▶ [EXERCISE TASKS]:
A - In the May Bird trilogy excerpt, what is the title of the final book?
B - Print the stretch of the May Bird trilogy excerpt from "The first two" through "of Bo Cleevil.".

▶ [SOURCE EXCERPT]:
####################

The first two books, May Bird and the Ever After and May Bird Among the Stars cover May Bird's escape from the Ever After. The final book in the trilogy, May Bird, Warrior Princess, has her coming back to the Ever After after a significant amount of time has passed and saving it from the clutches of Bo Cleevil.

Tropes present in this book series are:

  • Big Bad: Bo Cleevil, who lords over the dark spirits and is planning to conquer all of the Ever After and, later, Earth.
  • Big Good: The Lady of the North Farm, but it's played with; although we never see any of it on screen, she's noted as doing terrible things just as often as she is helpful. It's notable too that the ghosts of the North Farm are the most benevolent in the series.
  • Chekhov's Skill:
    • Somber Kitty's ability to dance, which really comes in handy distracting the ghosts in South Place at The Bogey's party.
    • Pumpkin's ability to sing beautifully comes in handy a couple times in the books, even putting Dark Spirits that had captured the group to sleep.
  • Cloud Cuckoo Lander: Pumpkin. He's constantly getting distracted by shiny things, making bizarre references to real-world media, and doing things like naming his horse "Pumpkin is the best". A lot of normal people in the Ever After seem to qualify, though.
  • Coming of Age Story: The book series is one for May Bird on a whole, but especially the last book where she, now thirteen, finally becomes the Warrior Princess archetype that she saw prophesied in the first book.
  • Covers Always Lie: The cover to the first book features May Bird looking distressed as three scary looking figures watch her ominously from the shadows. The three people depicted there are actually all ghosts she befriends in the Ever After, and aren't malicious in the least.
  • Deader than Dead: People who die just become ghosts, but even ghosts can be disposed of. Such as being sucked into nothingness by The Bogey or vaporized by Bo Cleevil.
  • Death of a Child: There are plentiful number of child ghosts, including Beatrice, who died from a number of ways. There is also the Luminous Boys, who were outright killed by The Bogeyman.

####################

▶ [DATA LINES]:
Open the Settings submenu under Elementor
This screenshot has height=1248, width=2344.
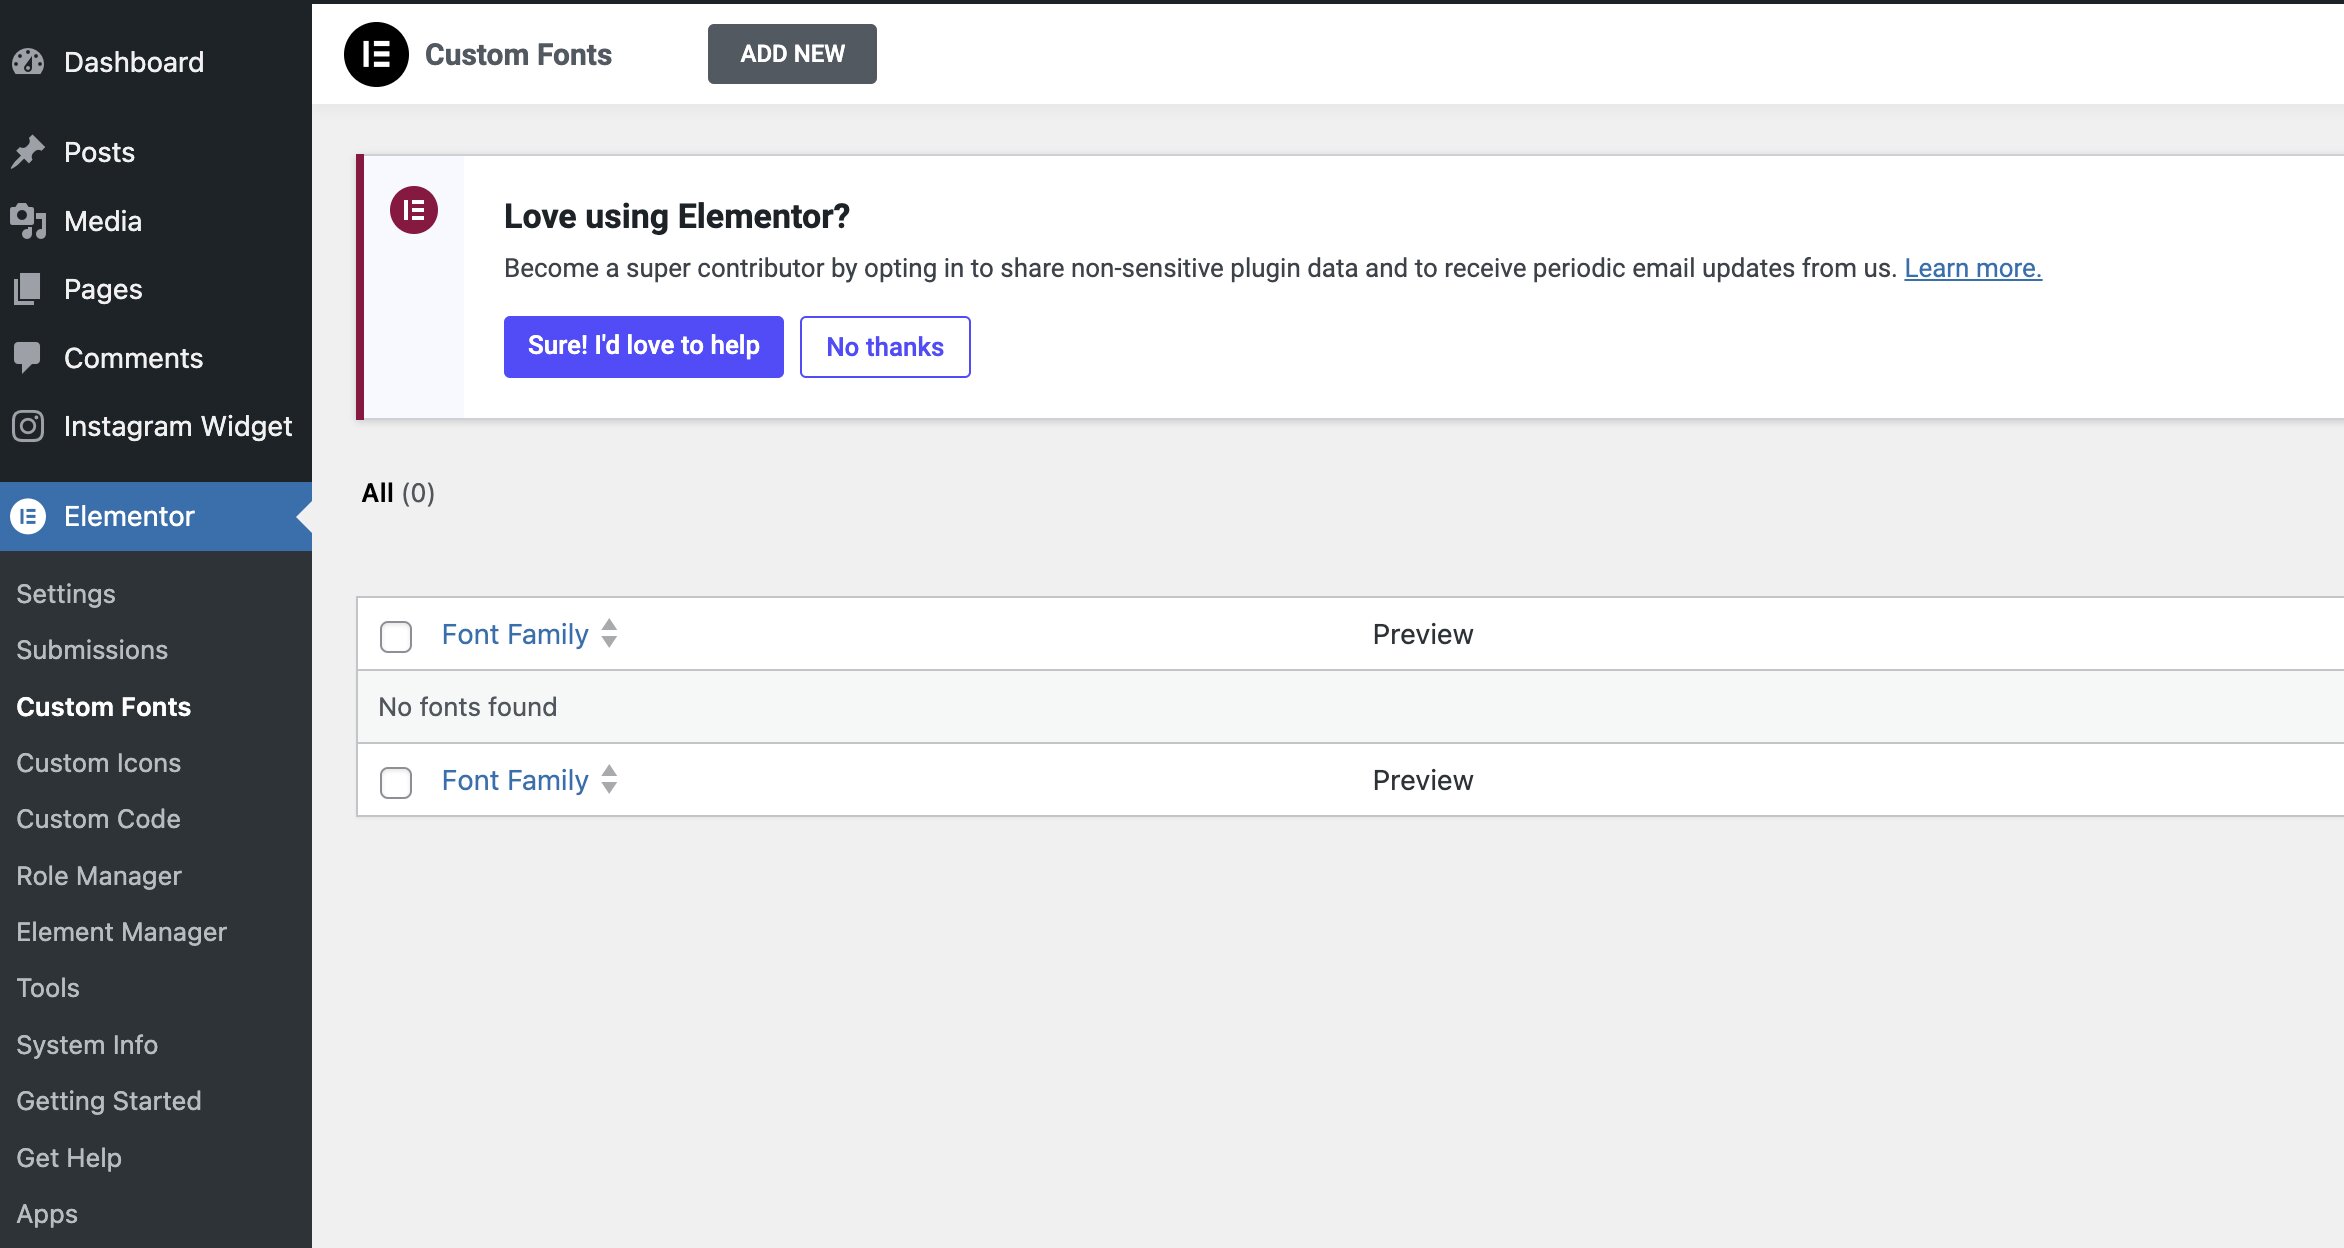(x=65, y=592)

####################

▶ [RESULTS FOR EACH TASK]:
A - May Bird, Warrior Princess

B -
The first two books, May Bird and the Ever After and May Bird Among the Stars cover May Bird's escape from the Ever After. The final book in the trilogy, May Bird, Warrior Princess, has her coming back to the Ever After after a significant amount of time has passed and saving it from the clutches of Bo Cleevil.